Collected data entries:

───

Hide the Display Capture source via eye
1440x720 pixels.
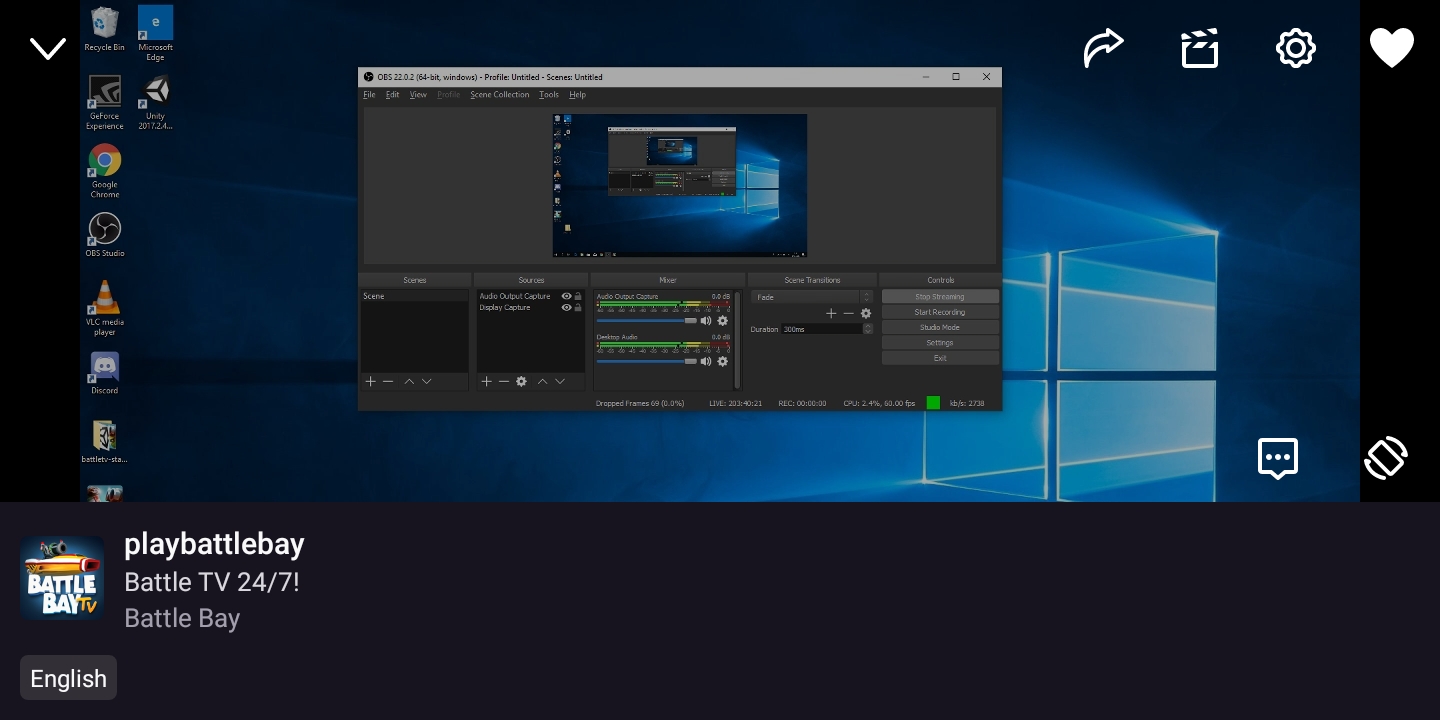[566, 308]
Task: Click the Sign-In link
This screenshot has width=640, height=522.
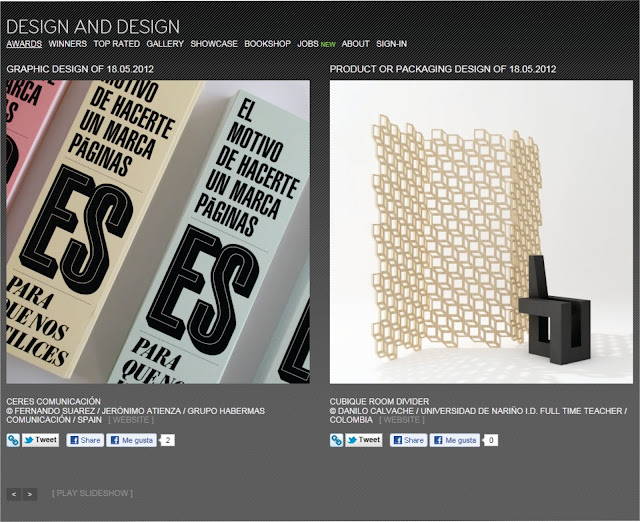Action: pyautogui.click(x=391, y=44)
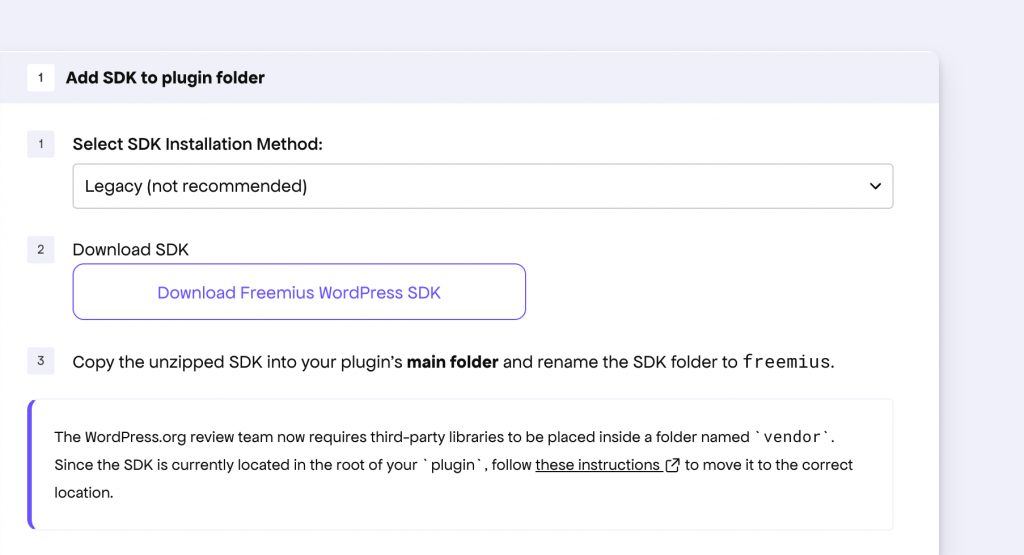
Task: Click the external-link icon after 'these instructions'
Action: pos(672,465)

───

Print every entry above word for word, omitting the pictures.

Hide the Display Capture source via eye
1440x720 pixels.
[566, 308]
Task: Click the Sign-In link
This screenshot has width=640, height=522.
Action: pyautogui.click(x=391, y=44)
Task: Click the external-link icon after 'these instructions'
Action: pos(672,465)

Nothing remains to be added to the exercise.